Saturday, March 6, 2010

Free Will

It is a foundational principle of our apostolate, that criminals act freely in becoming criminals and have the capacity to act freely in transforming their lives.

This article from Culture of Life is an excellent introduction to the ongoing discussion around it, with a look at the often absurd reasoning used by those who deny the reality of free will.

An excerpt.

“…an opinion on human agency with Anthony R. Cashmore, professor of biology at U. Penn., and author of the lead essay in the recently published inaugural issue of the Proceedings of the National Academy of Science (PNAS) [1]. The aim of Cashmore’s essay is to establish the proposition that “the concept of free will is an illusion,” and, having so argued, to propose that the time is right for our society to reconsider the concepts of behavior and responsibility and hence the nature of the criminal justice system.

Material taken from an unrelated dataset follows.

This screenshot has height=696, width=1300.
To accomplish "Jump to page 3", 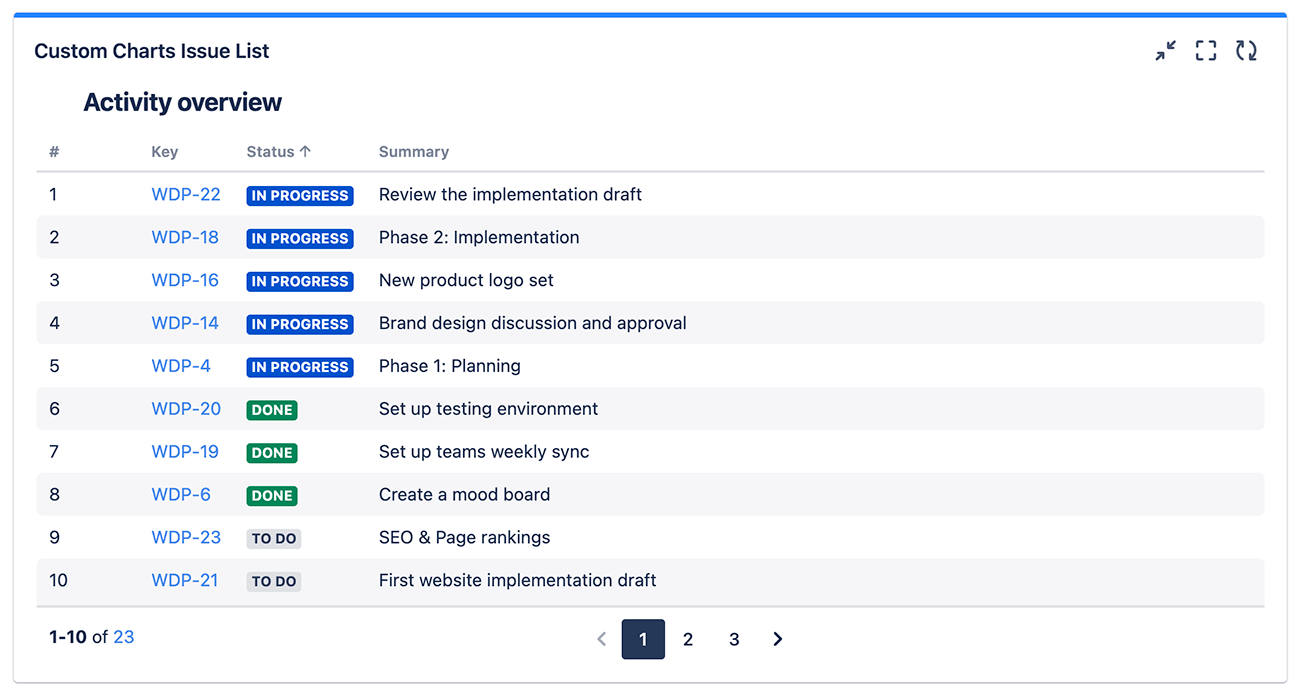I will pyautogui.click(x=734, y=639).
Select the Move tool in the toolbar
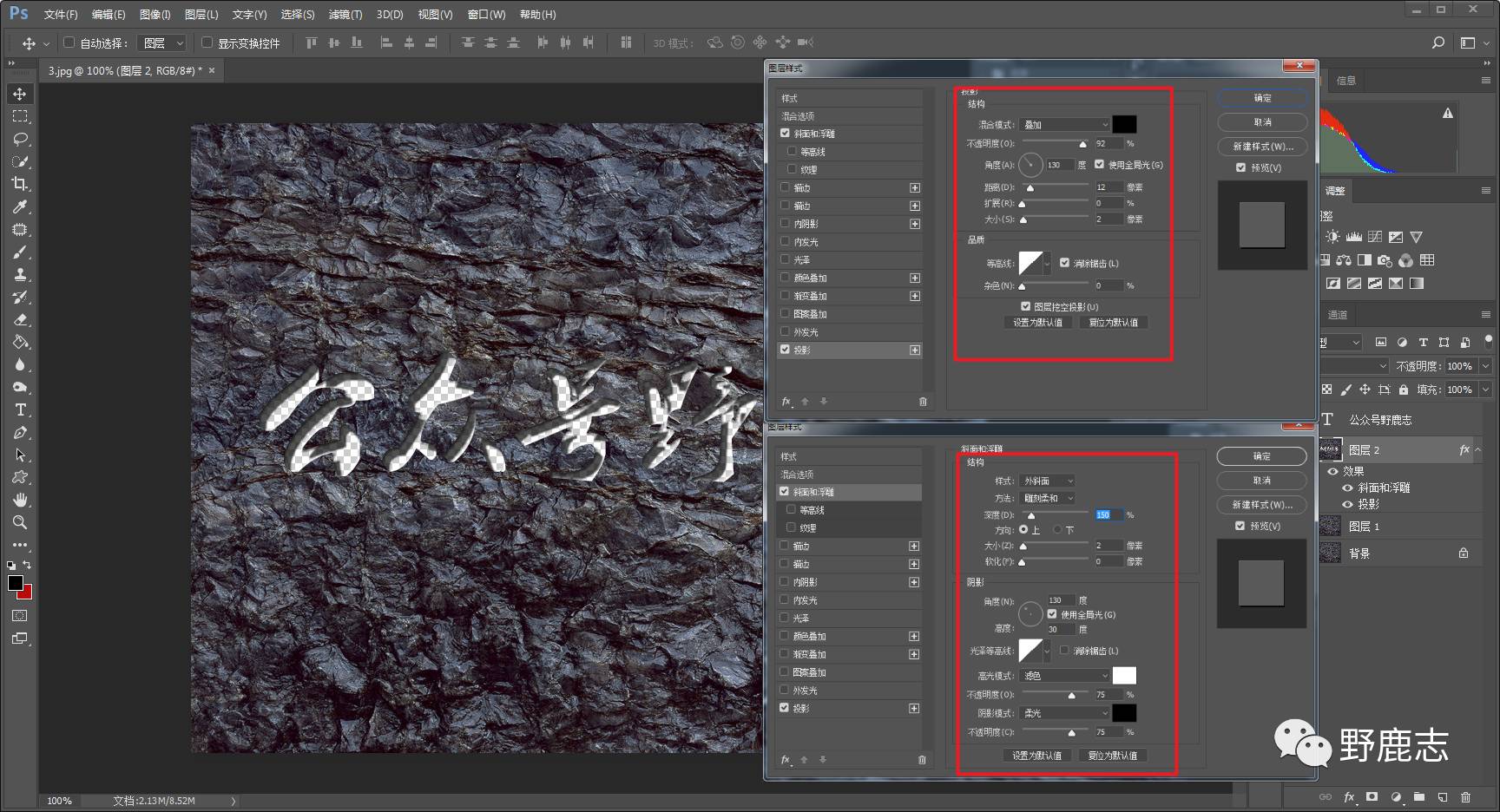 19,94
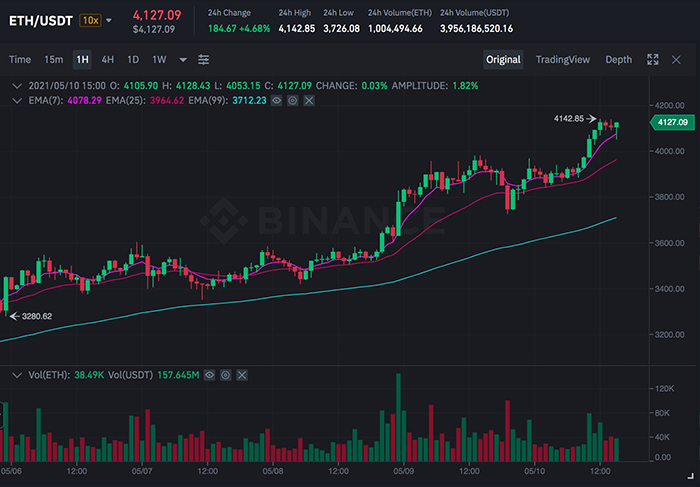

“For purposes of this short piece, I don’t intend to engage his argument for penal reform. But I do want to address his denial of free will, since his conclusion is widely shared by biologists, philosophers and psychologists (researchers, not clinicians). His position is called ethical determinism, a view of human agency holding that all acts of the will are sufficiently determined by causes other than the will; in other words, there are “sufficient reasons” accounting for all the choices we make. There are, of course, reasons for most of the things we do. But to say there are sufficient reasons means that there is no element of volitional indeterminacy—no freedom—in our action; it’s all accounted for by causes outside the will. Acts of the will in Cashmore’s view are caused by a combination of subtle forces arising from genetics, environment, and what he calls biological
"stochasticism," that is, an inherently random dimension of the behavior of complex living systems, especially the randomness factored into the process of neurological hardwiring that takes place in infants and fetuses.

“Why then do most people believe they can and have made free choices? Cashmore argues it’s because they are wired to believe it. Natural selection has found it advantageous to maintain in humans the illusion of free will—an artificial sense of self-agency. The illusion gives rise to the correlated illusion of human responsibility, which itself has considerable adaptive advantages for human communities. But “the reality is, not only do we have no more free will than a fly or a bacterium, in actuality we have no more free will than a bowl of sugar.” Our “selfish free-will genes” maintain in us the biophysical conditions that perpetuate this illusion, and will continue to do so long as they are successful in conning us into believing in free will.”